Dataset entries:
********************

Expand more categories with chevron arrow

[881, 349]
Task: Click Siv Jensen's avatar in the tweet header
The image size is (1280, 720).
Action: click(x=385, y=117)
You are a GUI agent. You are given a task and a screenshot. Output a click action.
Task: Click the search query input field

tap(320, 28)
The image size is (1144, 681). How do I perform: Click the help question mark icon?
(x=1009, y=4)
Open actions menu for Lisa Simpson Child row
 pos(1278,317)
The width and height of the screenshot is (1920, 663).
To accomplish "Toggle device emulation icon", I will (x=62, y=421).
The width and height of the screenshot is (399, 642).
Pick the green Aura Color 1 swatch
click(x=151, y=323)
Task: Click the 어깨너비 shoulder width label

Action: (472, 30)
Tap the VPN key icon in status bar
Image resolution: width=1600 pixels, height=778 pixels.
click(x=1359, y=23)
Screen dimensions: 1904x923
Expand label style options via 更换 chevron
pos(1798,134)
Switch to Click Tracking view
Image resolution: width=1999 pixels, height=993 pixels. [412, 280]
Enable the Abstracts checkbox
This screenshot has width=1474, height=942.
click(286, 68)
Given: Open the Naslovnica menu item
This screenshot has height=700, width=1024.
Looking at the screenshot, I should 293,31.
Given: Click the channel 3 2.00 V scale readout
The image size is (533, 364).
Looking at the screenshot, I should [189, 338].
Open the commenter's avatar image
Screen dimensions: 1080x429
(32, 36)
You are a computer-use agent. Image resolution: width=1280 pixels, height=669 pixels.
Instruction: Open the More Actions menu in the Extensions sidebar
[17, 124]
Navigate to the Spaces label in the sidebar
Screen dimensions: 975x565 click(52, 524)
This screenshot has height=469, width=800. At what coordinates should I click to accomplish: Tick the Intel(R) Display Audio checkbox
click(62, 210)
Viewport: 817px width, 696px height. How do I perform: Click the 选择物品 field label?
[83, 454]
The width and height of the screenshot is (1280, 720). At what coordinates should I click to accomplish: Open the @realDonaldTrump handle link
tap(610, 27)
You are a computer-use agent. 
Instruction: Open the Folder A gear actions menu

********************

■ PROBLEM DESCRIPTION ■
Show all lines above that contain "agent".

■ SOLUTION FOR THIS PROBLEM ■
You are a GUI agent. You are given a task and a screenshot. Output a click action.
You are a computer-use agent. Image resolution: width=1280 pixels, height=669 pixels.
You are a computer-use agent. 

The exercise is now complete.